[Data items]

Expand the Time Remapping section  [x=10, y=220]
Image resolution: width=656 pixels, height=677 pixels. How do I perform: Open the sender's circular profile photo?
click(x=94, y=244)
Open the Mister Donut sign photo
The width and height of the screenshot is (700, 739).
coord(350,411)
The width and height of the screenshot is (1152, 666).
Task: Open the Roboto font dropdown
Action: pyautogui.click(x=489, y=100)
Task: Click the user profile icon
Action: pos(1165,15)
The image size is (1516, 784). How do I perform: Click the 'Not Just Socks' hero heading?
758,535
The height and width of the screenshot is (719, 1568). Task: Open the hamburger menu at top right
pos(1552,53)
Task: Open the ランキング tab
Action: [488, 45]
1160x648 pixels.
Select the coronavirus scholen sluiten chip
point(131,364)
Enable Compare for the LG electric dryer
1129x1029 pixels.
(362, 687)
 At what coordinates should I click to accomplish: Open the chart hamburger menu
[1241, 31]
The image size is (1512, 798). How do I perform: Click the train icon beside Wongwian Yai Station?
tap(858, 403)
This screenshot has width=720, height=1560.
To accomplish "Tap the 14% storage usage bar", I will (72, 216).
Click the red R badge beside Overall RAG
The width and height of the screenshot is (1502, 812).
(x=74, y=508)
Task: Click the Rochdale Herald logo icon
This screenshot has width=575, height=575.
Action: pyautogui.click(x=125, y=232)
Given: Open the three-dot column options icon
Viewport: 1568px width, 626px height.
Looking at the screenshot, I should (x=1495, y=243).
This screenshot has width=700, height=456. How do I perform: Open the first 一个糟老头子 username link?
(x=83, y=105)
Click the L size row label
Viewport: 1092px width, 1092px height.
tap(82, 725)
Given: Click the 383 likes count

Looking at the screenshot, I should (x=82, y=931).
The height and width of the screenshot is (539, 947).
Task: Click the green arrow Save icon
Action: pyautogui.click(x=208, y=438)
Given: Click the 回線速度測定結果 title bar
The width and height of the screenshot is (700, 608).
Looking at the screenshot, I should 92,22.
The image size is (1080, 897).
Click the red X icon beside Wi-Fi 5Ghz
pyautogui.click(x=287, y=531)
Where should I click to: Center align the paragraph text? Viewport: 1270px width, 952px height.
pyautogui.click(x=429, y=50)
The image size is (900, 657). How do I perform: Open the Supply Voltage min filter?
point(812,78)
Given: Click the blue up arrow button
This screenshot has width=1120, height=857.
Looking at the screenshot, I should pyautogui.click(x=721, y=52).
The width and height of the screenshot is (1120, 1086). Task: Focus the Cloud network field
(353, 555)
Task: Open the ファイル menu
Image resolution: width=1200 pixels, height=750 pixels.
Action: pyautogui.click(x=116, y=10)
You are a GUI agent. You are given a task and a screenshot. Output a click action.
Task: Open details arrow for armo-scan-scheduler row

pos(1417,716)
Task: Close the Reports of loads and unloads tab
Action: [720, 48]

__Directions__: In the records above, find the line containing "Task: Click the Rochdale Herald logo icon"; please retype it and every line after it through the last line, exactly and with nothing else.

__Exercise solution__:
Task: Click the Rochdale Herald logo icon
This screenshot has width=575, height=575.
Action: pyautogui.click(x=125, y=232)
Given: Open the three-dot column options icon
Viewport: 1568px width, 626px height.
Looking at the screenshot, I should (x=1495, y=243).
This screenshot has width=700, height=456. How do I perform: Open the first 一个糟老头子 username link?
(x=83, y=105)
Click the L size row label
Viewport: 1092px width, 1092px height.
tap(82, 725)
Given: Click the 383 likes count

Looking at the screenshot, I should (x=82, y=931).
The height and width of the screenshot is (539, 947).
Task: Click the green arrow Save icon
Action: pyautogui.click(x=208, y=438)
Given: Click the 回線速度測定結果 title bar
The width and height of the screenshot is (700, 608).
Looking at the screenshot, I should 92,22.
The image size is (1080, 897).
Click the red X icon beside Wi-Fi 5Ghz
pyautogui.click(x=287, y=531)
Where should I click to: Center align the paragraph text? Viewport: 1270px width, 952px height.
pyautogui.click(x=429, y=50)
The image size is (900, 657). How do I perform: Open the Supply Voltage min filter?
point(812,78)
Given: Click the blue up arrow button
This screenshot has width=1120, height=857.
Looking at the screenshot, I should pyautogui.click(x=721, y=52).
The width and height of the screenshot is (1120, 1086). Task: Focus the Cloud network field
(353, 555)
Task: Open the ファイル menu
Image resolution: width=1200 pixels, height=750 pixels.
Action: pyautogui.click(x=116, y=10)
You are a GUI agent. You are given a task and a screenshot. Output a click action.
Task: Open details arrow for armo-scan-scheduler row

pos(1417,716)
Task: Close the Reports of loads and unloads tab
Action: [720, 48]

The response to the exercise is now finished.